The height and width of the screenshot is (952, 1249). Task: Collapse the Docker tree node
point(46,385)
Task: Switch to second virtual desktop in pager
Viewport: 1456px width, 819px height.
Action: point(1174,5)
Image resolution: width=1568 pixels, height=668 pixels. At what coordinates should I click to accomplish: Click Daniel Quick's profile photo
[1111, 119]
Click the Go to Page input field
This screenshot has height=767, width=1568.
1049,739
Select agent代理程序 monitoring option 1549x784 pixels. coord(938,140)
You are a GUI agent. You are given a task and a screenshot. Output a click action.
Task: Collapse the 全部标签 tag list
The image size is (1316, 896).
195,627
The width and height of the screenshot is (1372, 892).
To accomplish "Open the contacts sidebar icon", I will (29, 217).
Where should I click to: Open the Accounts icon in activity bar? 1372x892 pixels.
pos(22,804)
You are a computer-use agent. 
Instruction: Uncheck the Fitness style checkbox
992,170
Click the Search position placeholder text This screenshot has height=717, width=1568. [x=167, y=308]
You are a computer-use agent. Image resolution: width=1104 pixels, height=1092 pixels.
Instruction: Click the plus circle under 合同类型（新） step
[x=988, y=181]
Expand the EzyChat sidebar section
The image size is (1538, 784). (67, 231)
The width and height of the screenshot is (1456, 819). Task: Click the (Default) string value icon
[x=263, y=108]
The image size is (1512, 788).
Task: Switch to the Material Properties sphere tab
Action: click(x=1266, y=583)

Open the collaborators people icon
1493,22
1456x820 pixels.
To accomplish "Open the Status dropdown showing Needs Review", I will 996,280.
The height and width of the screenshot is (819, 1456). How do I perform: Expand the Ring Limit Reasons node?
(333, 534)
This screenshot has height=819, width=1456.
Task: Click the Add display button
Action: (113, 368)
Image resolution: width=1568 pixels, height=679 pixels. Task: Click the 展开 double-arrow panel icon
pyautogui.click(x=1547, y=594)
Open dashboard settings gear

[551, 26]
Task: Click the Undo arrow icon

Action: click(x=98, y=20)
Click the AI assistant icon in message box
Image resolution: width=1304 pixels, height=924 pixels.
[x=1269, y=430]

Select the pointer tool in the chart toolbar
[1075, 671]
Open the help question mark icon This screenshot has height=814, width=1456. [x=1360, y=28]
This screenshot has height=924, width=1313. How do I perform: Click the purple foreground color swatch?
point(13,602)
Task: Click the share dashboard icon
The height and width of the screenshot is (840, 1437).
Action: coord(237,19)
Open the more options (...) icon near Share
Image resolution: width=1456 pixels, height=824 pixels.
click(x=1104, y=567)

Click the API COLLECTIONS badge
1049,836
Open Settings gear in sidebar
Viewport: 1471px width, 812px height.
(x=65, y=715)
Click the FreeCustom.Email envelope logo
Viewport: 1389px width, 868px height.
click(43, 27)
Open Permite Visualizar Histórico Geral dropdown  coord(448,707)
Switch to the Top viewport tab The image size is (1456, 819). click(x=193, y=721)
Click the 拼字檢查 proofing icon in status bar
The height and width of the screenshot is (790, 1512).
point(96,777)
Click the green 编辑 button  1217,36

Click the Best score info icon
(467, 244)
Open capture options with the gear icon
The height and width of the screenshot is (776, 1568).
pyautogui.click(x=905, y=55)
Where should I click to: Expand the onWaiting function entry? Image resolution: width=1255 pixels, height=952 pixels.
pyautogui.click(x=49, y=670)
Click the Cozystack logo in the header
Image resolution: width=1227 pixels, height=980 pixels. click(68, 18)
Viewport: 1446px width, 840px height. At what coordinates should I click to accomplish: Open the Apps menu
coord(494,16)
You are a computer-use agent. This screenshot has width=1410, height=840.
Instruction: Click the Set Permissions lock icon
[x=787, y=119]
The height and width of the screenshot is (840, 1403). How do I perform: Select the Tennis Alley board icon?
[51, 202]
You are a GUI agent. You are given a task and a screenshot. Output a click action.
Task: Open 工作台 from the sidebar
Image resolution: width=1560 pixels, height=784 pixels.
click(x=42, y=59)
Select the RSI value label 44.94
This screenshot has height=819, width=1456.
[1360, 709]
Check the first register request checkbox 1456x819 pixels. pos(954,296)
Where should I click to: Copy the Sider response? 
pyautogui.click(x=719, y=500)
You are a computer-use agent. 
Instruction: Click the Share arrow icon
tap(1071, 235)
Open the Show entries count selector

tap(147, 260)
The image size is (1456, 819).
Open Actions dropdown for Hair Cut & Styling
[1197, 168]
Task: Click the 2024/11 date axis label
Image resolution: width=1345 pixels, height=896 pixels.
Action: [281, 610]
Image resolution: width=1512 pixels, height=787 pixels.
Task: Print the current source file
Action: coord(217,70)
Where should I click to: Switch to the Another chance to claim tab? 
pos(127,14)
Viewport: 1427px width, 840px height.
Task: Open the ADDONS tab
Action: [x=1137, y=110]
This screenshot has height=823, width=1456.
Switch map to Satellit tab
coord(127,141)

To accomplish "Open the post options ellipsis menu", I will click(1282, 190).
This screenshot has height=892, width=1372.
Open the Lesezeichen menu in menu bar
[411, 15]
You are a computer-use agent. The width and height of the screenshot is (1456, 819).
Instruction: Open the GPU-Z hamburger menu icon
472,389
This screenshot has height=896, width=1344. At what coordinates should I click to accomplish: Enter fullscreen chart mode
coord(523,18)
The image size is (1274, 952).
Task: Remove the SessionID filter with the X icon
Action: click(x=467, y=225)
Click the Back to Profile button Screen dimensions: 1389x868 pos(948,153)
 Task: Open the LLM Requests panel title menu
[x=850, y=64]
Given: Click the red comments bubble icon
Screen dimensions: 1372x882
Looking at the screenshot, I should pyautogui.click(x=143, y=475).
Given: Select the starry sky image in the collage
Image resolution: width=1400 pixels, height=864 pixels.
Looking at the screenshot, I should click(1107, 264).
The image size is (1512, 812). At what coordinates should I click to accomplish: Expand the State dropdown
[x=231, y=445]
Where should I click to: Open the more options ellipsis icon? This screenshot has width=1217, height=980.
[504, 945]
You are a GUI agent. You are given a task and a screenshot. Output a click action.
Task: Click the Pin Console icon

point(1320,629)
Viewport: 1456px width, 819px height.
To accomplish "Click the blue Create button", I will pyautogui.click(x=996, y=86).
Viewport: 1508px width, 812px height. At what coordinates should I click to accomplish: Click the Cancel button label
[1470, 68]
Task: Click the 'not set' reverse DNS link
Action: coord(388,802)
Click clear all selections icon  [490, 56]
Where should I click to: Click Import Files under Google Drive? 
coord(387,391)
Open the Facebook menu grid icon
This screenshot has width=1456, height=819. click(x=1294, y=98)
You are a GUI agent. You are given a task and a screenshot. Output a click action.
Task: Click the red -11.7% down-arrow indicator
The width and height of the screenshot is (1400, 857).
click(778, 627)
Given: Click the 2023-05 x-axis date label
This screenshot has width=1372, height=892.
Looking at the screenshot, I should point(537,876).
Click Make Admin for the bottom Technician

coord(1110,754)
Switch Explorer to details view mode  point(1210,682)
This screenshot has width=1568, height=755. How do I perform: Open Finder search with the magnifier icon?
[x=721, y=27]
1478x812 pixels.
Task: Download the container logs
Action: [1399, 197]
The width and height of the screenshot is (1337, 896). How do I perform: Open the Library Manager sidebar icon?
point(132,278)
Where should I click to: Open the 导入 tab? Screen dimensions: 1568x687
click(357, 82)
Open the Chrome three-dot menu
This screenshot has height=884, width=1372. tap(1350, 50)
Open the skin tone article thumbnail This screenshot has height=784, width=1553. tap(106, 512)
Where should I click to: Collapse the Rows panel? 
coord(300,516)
======
*The problem*
Across the records above, how many lines does the word "date" appear on? Reply with the number only.

*Task response*
2